Arene–Ruthenium(II) Acylpyrazolonato Complexes: Apoptosis-Promoting Effects on Human Cancer Cells

A series of ruthenium(II) arene complexes with the 4-(biphenyl-4-carbonyl)-3-methyl-1-phenyl-5-pyrazolonate ligand, and related 1,3,5-triaza-7-phosphaadamantane (PTA) derivatives has been synthesized. The compounds have been characterized by NMR and IR spectroscopy, ESI mass spectrometry, elemental analysis, and X-ray crystallography. Antiproliferative activity in four human cancer cell lines was determined by MTT assay, yielding dose- and cancer cell line-dependent IC50 values of 9-34 μM for three hexamethylbenzene-ruthenium complexes, whereas the other metal complexes were much less active. Apoptosis was the mechanism involved in the anticancer activity of such compounds.
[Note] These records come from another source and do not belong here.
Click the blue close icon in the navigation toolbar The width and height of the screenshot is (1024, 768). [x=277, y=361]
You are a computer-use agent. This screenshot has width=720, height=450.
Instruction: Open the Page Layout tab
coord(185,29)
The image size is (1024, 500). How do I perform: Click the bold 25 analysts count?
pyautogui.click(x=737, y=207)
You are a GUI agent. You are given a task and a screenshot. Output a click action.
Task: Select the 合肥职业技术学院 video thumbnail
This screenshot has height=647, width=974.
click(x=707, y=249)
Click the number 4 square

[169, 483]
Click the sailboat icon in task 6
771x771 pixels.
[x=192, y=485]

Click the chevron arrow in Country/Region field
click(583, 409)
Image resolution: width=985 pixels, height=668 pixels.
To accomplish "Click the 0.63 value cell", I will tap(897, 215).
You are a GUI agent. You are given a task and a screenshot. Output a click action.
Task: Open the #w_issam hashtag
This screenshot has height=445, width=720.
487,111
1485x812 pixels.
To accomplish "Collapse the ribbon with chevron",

In fact, the hexamethylbenzene-ruthenium complexes activated caspases activity, with consequent DNA fragmentation, accumulation of pro-apoptotic proteins (p27, p53, p89 PARP fragments), and the concomitant down-regulation of anti-apoptotic protein Bcl-2. Biosensor based binding studies indicated that the ancillary ligands were critical in determining the DNA binding affinities, and competition binding experiments further characterize the nature of the interaction.